In order to speed up searches on our website, I have created a small elastic search instance which keeps a copy of all of the "searchable" fields from our database. It holds only a couple million documents with an average size of about 1KB per document. Currently (in development) we have just 2 nodes, but will probably want more in production.
Our application is a "primarily read" application - maybe 1000 documents/day get updated, but they get read and searched 10's of thousands of times/day.
Each document represents a case in a ticketing system, and the case may change status during the day as users research and close cases. If a researcher closes a case and then immediately refreshes his queue of open work, we expect the case to disappear from their queue, which is driven by a query to our Elastic Search instance, filtering by status. The status is a field in the case index.
The complaint we're getting is that when a researcher closes a case, upon immediate refresh of his queue, the case still comes back when filtering on "in progress" cases. If he refreshes the view a second or two later, it's gone.
In an effort to work around this, I added refresh=true when updating the document, e.g. curl -XPUT 'https://my-dev-es-instance.com/cases/_doc/11?refresh=true' -d '{"status":"closed", ... }'
But still the problem persists.
Here's the response I got from the above request:
{"_index":"cases","_type":"_doc","_id":"11","_version":2,"result":"updated","forced_refresh":true,"_shards":{"total":2,"successful":1,"failed":0},"_seq_no":70757,"_primary_term":1}
The response seems to verify that the forced_refresh request was received, although it does say out of total 2 shards, 1 was successful and 0 failed. Not sure about the other one, but since I have only 2 nodes, does this mean it updated the secondary?

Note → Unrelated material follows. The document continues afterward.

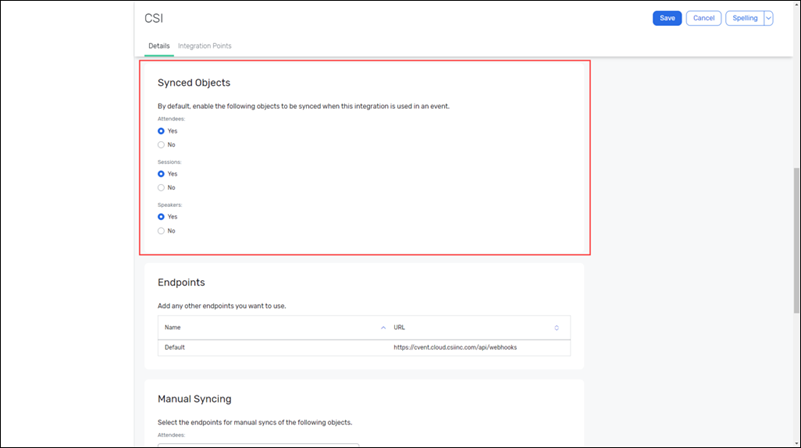Click the Cancel button
Screen dimensions: 801x448
point(703,18)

According to the doc: To refresh the shard (not the whole index) immediately after the operation occurs, so that the document appears in search results immediately, the refresh parameter can be set to true. Setting this option to true should ONLY be done after careful thought and verification that it does not lead to poor performance, both from an indexing and a search standpoint. Note, getting a document using the get API is completely realtime and doesn’t require a refresh.
Are my expectations reasonable? Is there a better way to do this?
After more testing, I have concluded that my issue was due to application logic error, and not a problem with ElasticSearch. The refresh flag is behaving as expected. Apologies for the misinformation.